Namun tetap saja, Hetifah menyayangkan dengan adanya PTN-BH seharusnya PTN dapat meningkatkan reputasi maupun kualitas baik secara institusi maupun lulusan mahasiswa. 

"PTN-BH diberikan keleluasaan untuk untuk mencari dana tambahan dari pihak swasta guna menjalankan aktivitas kampus atau pembangunan infrastruktur lainnya. Namun, bukan berarti PTN ini bisa sewenang-wenang untuk menaikkan UKT mahasiswa," kata Hetifah saat dikonformasi Monitorindonesia.com, Rabu (8/5/2024).

“Kita tahu sendiri kondisi penghasilan rata-rata masyarakat Indonesia saat ini seperti apa, peningkatan UKT 3 hingga 5 kali lipat sungguh tidak logis dan tidak relevan,” tambahnya.

Untuk itu, Hetifah mendesak agar dilakukan evaluasi terhadap otonomi PTN-BH terkait jenis-jenis pendapatan terutama dari bidang akademik atau pendidikan. "Agar ada standar minimum dan maksimum nominal UKT, sehingga tidak memberatkan mahasiswa," tutupnya.

Sementara itu, pengamat kebijakan pendidikan Cecep Darmawan menyarankan adanya redesain soal dana pendidikan 20%. Dana tersebut semestinya hanya untuk operasional kampus saja, bukan untuk gaji guru atau dosennya.

"Kreativitas apa yang bisa dilakukan perguruan tinggi, kerja sama apa yang bisa menghasilkan income perguruan tinggi," kata Cecep dalam sebuah wawancara.

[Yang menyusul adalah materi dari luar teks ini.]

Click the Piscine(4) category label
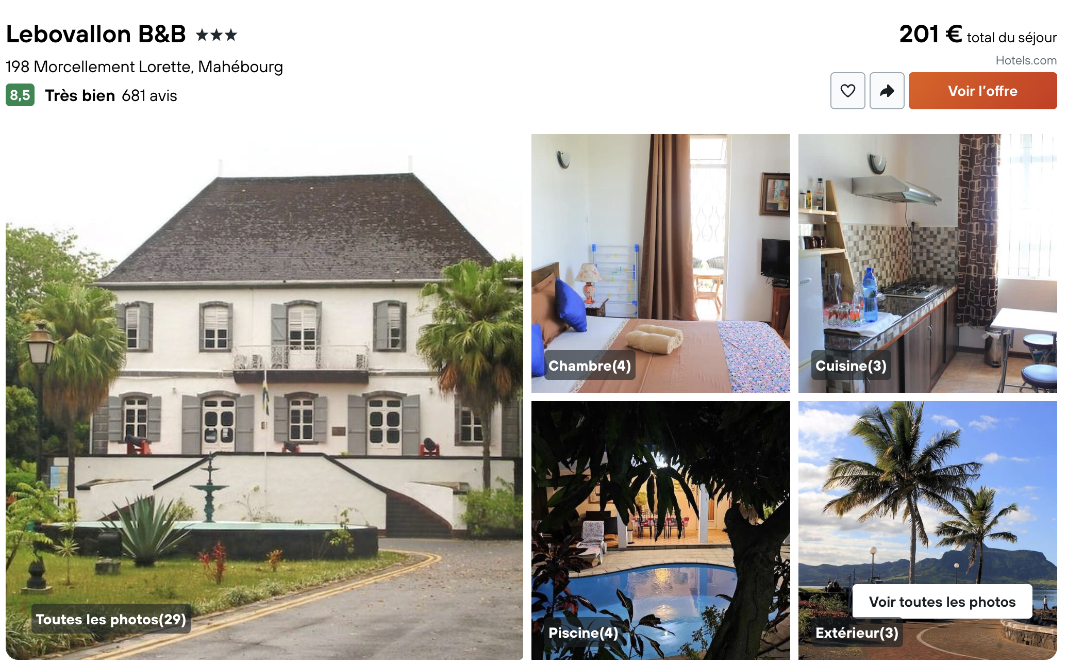 [583, 633]
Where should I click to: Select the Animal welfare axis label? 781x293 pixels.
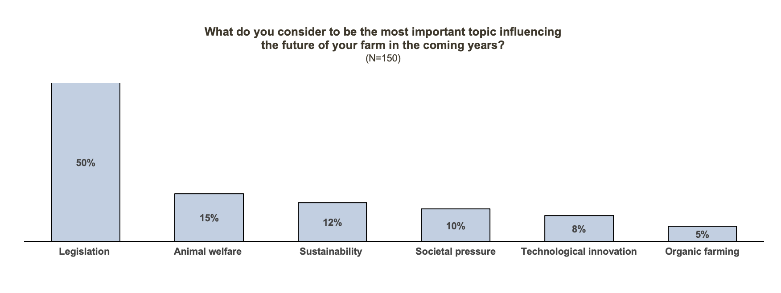[x=208, y=252]
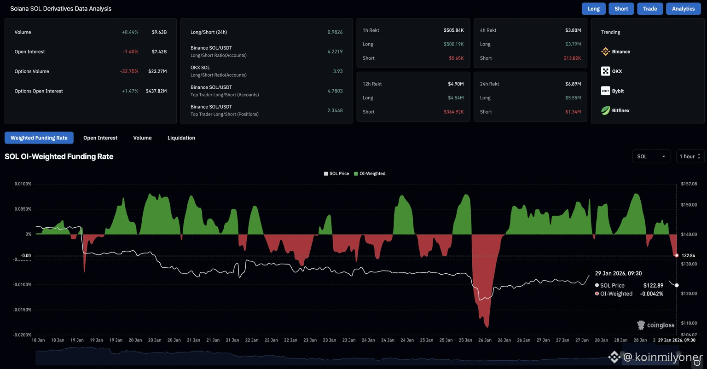The width and height of the screenshot is (707, 369).
Task: Click the Binance square logo beside koinmilyoner
Action: (x=614, y=357)
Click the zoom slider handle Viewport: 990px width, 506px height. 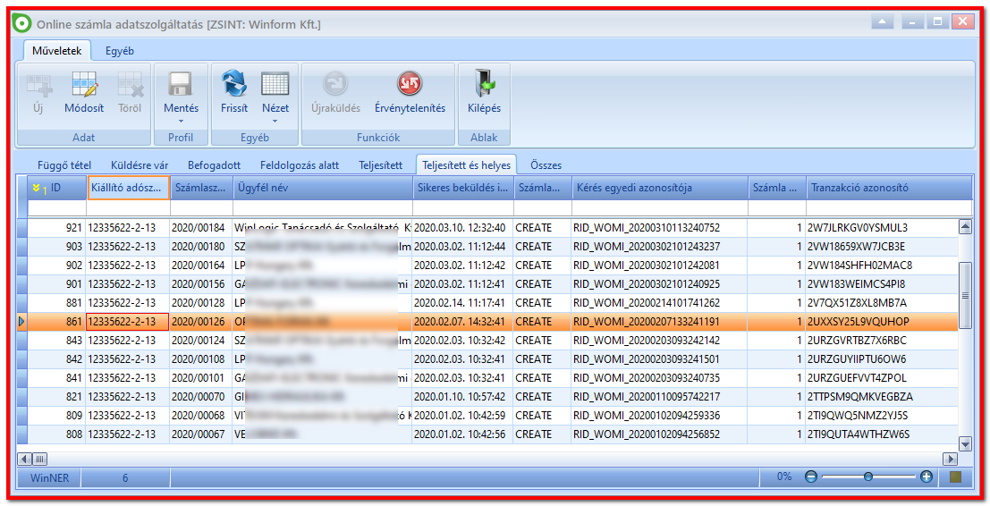868,477
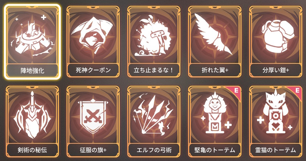Click the 剣術の秘伝 card label
The height and width of the screenshot is (161, 306).
pyautogui.click(x=33, y=150)
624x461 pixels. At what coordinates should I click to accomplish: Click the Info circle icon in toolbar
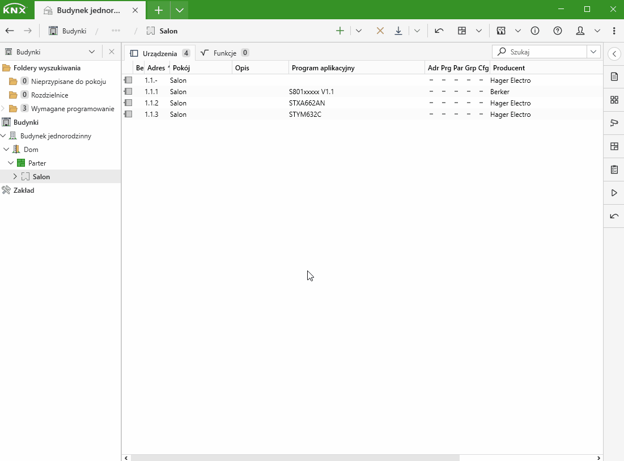[x=535, y=31]
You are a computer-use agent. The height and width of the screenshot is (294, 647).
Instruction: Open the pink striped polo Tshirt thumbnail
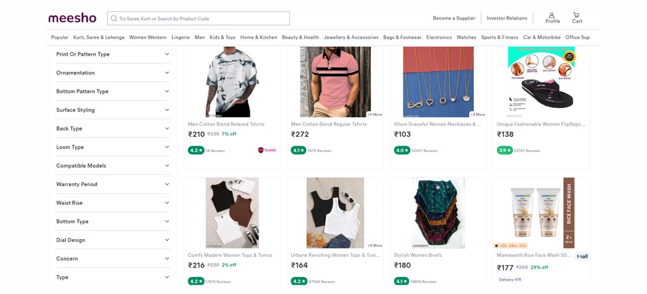[335, 82]
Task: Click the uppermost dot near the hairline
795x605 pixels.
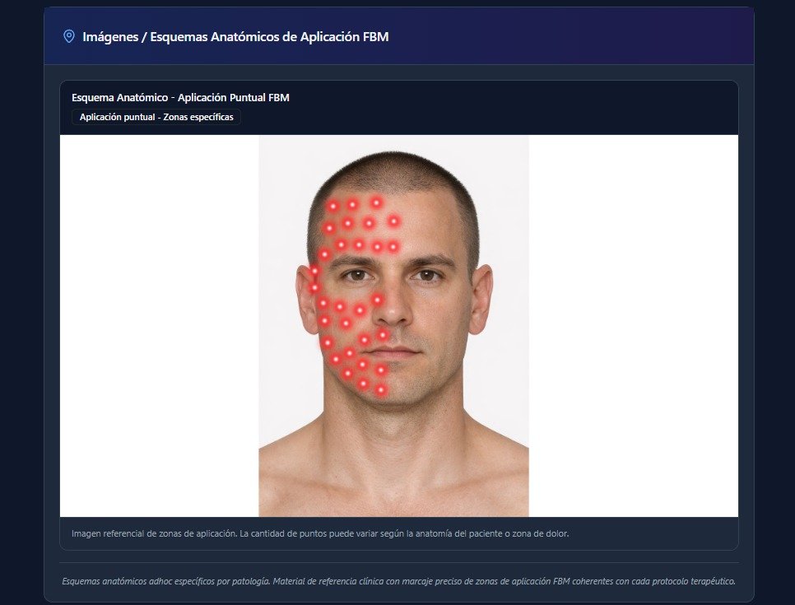Action: [x=374, y=202]
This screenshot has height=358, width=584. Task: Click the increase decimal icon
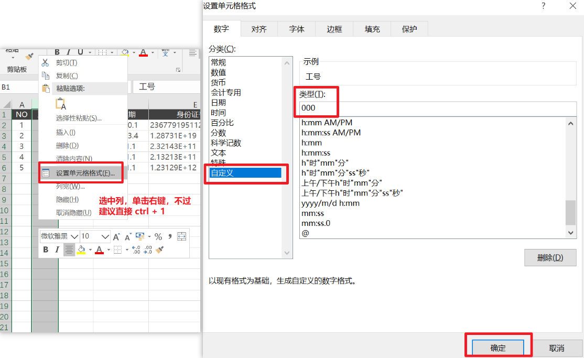click(136, 249)
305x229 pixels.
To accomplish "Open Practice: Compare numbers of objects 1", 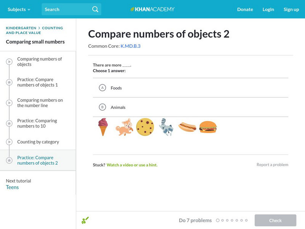I will click(x=37, y=82).
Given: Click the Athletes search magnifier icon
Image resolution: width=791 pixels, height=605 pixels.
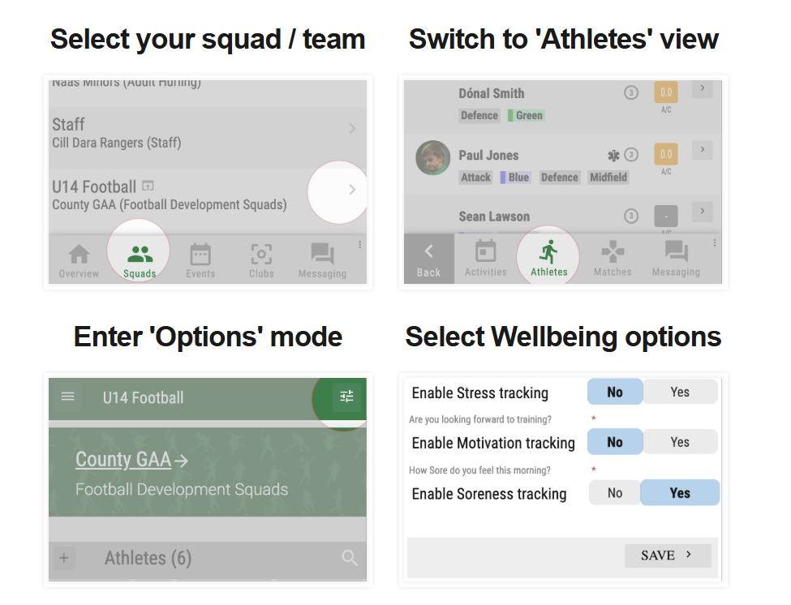Looking at the screenshot, I should click(x=349, y=558).
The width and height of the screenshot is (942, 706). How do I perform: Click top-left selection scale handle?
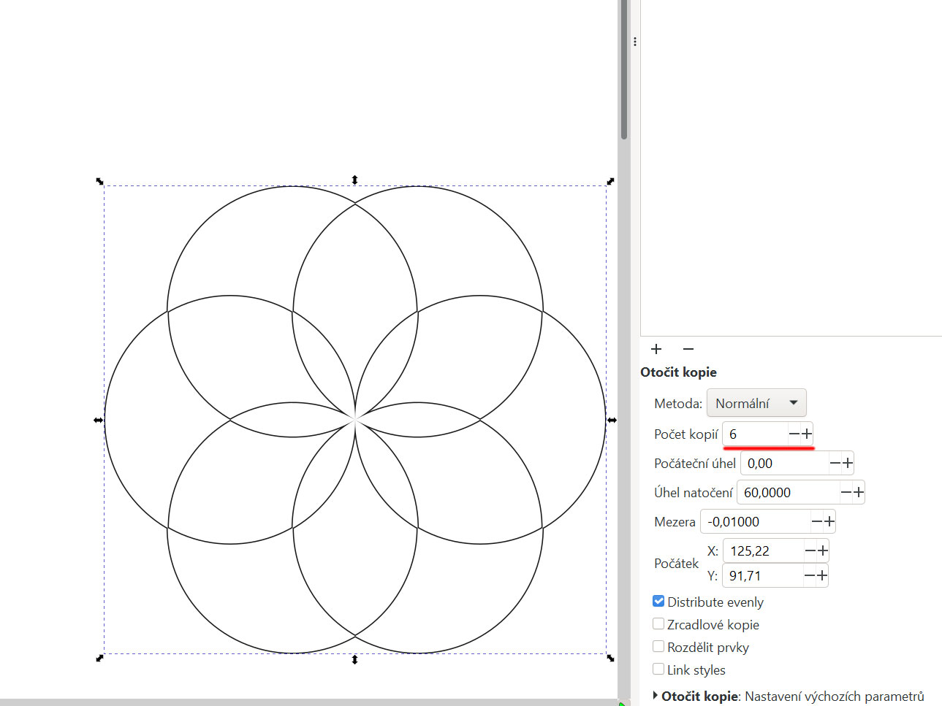100,181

Menurut Cecep, UKT adalah langkan terakhir perguruan tinggi untuk mendapatkan income. Itu pun harus dengan persetujuan orang tua mahasiswa. 

"Diperlukan transparansi dari kampus, kalau perlu KPK masuk ke perguruan tinggi, lihat gaji rektor dan dosennya, saya yakin ada kesenjangan," tandas Cecep.